Vemos, portanto, que, no período em questão, o sujeito de “cumprir” é representado pela oração “não só provar a infidelidade, mas também a ocorrência de uma conduta pública indiscreta”. É isso o que cumpre, ou seja, o que é necessário. O verbo “cumprir” admite, embora nem sempre o exija, o complemento objeto indireto (algo cumpre a alguém), que indica em quem recai o interesse da ação (Cumpre ao réu provar a sua inocência, isto é, “provar a inocência” [sujeito] cumpre “ao réu” [objeto indireto]).
Chegamos, assim, à análise do pronome “aquele” no período: provar a infidelidade […] cumpre àquele que reclama compensação pecuniária pelo dano moral. Em outras palavras, cumpre a ele (a alguém) provar alguma coisa. A preposição “a” antes de “aquele” provoca a fusão dos dois “aa” (“crase”, em grego, quer dizer “fusão”). Em vez de “cumpre a aquele”, escrevemos “cumpre àquele”, fazendo a preposição fundir-se no “a” inicial de “aquele”.
Vale observar que o fragmento enviado por nosso leitor teria um ganho de clareza se nele fosse feito um ajuste quanto ao paralelismo sintático. Esse é outro assunto, que vamos discutir aqui no Português Claro mais adiante, mas, por ora, compare as duas redações abaixo (a primeira é a original):
A violação ao dever de fidelidade não gera, por si só, dano moral. Àquele que reclama compensação pecuniária pelo dano moral cumpre não só provar a infidelidade, mas também a ocorrência de uma conduta pública indiscreta.
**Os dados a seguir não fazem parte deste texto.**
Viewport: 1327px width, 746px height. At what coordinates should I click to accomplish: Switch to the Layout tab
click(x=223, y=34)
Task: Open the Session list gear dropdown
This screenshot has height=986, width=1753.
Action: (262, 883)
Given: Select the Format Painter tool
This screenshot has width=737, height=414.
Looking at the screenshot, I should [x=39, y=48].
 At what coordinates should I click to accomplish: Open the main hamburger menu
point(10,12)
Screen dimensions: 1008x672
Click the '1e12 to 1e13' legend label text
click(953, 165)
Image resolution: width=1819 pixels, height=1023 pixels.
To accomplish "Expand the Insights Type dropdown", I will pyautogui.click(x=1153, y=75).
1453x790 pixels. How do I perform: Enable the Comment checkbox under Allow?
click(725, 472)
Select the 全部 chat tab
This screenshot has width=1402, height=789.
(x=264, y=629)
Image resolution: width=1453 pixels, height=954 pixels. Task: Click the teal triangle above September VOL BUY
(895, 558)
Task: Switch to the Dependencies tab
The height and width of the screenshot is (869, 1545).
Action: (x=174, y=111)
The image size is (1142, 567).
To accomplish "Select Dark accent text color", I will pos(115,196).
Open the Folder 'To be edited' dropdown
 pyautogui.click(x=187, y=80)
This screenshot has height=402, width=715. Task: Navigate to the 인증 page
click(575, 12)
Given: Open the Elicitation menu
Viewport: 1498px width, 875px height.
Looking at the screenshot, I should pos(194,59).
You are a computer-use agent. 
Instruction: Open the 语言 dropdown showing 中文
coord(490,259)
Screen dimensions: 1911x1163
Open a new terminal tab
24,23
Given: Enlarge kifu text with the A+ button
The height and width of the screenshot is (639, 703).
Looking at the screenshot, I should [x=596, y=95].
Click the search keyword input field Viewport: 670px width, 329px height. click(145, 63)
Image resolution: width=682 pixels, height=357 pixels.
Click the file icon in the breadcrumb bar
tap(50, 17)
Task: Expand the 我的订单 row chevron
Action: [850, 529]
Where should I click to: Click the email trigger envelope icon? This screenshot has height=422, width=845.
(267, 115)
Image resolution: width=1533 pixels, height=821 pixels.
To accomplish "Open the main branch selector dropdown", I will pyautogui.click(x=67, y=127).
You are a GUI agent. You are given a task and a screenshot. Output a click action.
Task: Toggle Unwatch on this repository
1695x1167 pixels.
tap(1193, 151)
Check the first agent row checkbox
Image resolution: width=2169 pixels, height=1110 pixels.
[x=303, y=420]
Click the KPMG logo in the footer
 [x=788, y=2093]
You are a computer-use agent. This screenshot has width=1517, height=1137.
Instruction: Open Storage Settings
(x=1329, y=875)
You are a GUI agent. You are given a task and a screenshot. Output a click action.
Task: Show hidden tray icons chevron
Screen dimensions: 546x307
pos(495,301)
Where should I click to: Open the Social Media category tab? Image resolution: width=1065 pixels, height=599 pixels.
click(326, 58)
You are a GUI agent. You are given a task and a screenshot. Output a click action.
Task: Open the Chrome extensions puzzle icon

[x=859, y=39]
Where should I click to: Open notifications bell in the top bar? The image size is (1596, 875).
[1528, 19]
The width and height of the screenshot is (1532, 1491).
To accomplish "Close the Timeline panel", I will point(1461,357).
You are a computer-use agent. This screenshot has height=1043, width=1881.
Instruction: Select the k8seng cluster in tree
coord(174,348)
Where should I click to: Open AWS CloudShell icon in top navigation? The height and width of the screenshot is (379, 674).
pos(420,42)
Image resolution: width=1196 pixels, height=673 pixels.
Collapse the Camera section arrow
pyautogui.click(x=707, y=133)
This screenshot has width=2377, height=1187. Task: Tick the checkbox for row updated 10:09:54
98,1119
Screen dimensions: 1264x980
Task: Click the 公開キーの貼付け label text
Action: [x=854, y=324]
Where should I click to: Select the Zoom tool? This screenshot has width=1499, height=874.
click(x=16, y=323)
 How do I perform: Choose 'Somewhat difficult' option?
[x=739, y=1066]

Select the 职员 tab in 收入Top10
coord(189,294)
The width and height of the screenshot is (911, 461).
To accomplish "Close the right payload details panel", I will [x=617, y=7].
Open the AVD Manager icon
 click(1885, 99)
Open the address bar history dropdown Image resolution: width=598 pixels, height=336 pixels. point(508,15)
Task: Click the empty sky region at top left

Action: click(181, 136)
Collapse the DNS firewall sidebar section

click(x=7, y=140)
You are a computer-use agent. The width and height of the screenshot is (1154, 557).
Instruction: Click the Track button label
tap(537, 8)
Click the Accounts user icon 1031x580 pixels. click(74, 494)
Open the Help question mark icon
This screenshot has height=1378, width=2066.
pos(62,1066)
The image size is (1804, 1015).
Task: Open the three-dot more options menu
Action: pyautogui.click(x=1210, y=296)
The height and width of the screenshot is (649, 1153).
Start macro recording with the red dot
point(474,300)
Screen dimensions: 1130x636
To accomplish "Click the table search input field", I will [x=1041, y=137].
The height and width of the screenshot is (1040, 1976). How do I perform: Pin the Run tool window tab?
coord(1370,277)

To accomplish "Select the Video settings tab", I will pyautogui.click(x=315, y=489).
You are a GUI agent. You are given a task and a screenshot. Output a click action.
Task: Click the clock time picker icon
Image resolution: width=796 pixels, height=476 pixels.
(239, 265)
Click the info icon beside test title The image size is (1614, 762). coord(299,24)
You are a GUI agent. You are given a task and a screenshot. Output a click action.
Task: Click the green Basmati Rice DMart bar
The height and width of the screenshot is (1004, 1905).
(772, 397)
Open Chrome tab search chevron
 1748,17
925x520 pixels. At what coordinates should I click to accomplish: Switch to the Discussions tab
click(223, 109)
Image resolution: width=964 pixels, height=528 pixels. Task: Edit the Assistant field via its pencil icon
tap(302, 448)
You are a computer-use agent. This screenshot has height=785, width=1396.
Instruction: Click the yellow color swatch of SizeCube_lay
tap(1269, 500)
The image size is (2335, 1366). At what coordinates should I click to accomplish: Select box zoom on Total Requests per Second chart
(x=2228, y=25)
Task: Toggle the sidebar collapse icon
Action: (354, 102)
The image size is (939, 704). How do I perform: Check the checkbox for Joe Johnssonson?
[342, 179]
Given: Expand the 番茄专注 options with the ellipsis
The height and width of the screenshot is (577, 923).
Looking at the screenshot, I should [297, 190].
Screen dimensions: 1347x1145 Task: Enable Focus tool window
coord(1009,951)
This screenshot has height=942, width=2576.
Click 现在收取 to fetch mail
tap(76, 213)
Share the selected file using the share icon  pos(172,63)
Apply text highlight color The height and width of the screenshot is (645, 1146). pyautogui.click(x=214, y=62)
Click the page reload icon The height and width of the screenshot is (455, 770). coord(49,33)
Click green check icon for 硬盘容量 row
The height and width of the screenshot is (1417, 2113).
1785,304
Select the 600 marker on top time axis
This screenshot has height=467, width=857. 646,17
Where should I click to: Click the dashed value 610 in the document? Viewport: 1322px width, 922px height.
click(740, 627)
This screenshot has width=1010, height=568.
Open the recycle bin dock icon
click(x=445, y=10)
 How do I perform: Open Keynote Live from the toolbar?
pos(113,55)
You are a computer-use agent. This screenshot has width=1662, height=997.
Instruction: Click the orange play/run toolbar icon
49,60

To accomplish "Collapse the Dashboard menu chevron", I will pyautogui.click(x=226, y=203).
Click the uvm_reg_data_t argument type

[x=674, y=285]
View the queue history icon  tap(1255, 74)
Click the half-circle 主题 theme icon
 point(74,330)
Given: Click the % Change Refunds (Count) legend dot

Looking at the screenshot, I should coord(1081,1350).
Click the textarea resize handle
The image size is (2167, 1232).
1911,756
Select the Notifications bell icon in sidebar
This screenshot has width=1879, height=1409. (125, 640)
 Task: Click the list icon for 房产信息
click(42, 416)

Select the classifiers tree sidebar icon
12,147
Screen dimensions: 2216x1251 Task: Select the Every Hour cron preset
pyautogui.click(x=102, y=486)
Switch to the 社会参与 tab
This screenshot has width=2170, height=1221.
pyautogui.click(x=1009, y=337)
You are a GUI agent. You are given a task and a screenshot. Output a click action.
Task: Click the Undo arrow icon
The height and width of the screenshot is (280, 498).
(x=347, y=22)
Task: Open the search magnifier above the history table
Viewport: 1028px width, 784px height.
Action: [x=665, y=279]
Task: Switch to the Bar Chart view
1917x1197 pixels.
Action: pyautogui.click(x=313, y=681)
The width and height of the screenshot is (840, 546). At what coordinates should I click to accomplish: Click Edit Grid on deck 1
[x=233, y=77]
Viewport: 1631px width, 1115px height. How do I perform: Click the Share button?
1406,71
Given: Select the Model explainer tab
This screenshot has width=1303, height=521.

A violação ao dever de fidelidade não gera, por si só, dano moral. Àquele que reclama compensação pecuniária pelo dano moral cumpre provar não só a infidelidade mas também a ocorrência de uma conduta pública indiscreta.
A pessoa terá de provar duas coisas (infidelidade e ocorrência de conduta pública indiscreta), portanto a estrutura correlativa “não só… mas também” (de adição) deve organizar esses dois elementos, ambos complementos de “provar”, sendo posta depois do verbo “provar”. Como temos uma correlação aditiva, dispensamos a vírgula.
Pra não ficarmos sem um áudio hoje, vamos ouvir o Fagner, que tratou do tema da infidelidade no plano da poesia, bem longe dos tribunais. Aqui vai a canção “Deslizes”:
Deslizes, autoria de Michael Sullivan e Paulo Massadas
Não sei por que/ Insisto tanto em te querer/ Se você sempre faz de mim/ O que bem quer/ Se ao teu lado/ Sei tão pouco de você/ É pelos outros que eu sei/ Quem você é//
Eu sei de tudo/ Com quem andas, aonde vais/ Mas eu disfarço o meu ciúme/ Mesmo assim/ Pois aprendi/ Que o meu silêncio vale mais/ E desse jeito eu vou trazer/ Você pra mim//
E como prêmio/ Eu recebo o teu abraço/ Subornando o meu desejo/ Tão antigo/ E fecho os olhos/ Para todos os teus passos/ Me enganando/ Só assim somos amigos//
Por quantas vezes/ Me dá raiva de querer/ Em concordar com tudo/ Que você me faz/ Já fiz de tudo/ Pra tentar te esquecer/ Falta coragem pra dizer/ Que nunca mais//
Nós somos cúmplices/ Nós dois somos culpados/ No mesmo instante/ Em que teu corpo toca o meu/ Já não existe/ Nem o certo, nem errado/ Só o amor que por encanto/ Aconteceu//
E é só assim que eu perdoo/ Os teus deslizes/ E é assim o nosso jeito de viver/ Em outros braços/ Tu resolves tuas crises/ Em outras bocas/ Não consigo te esquecer/ Te esquecer.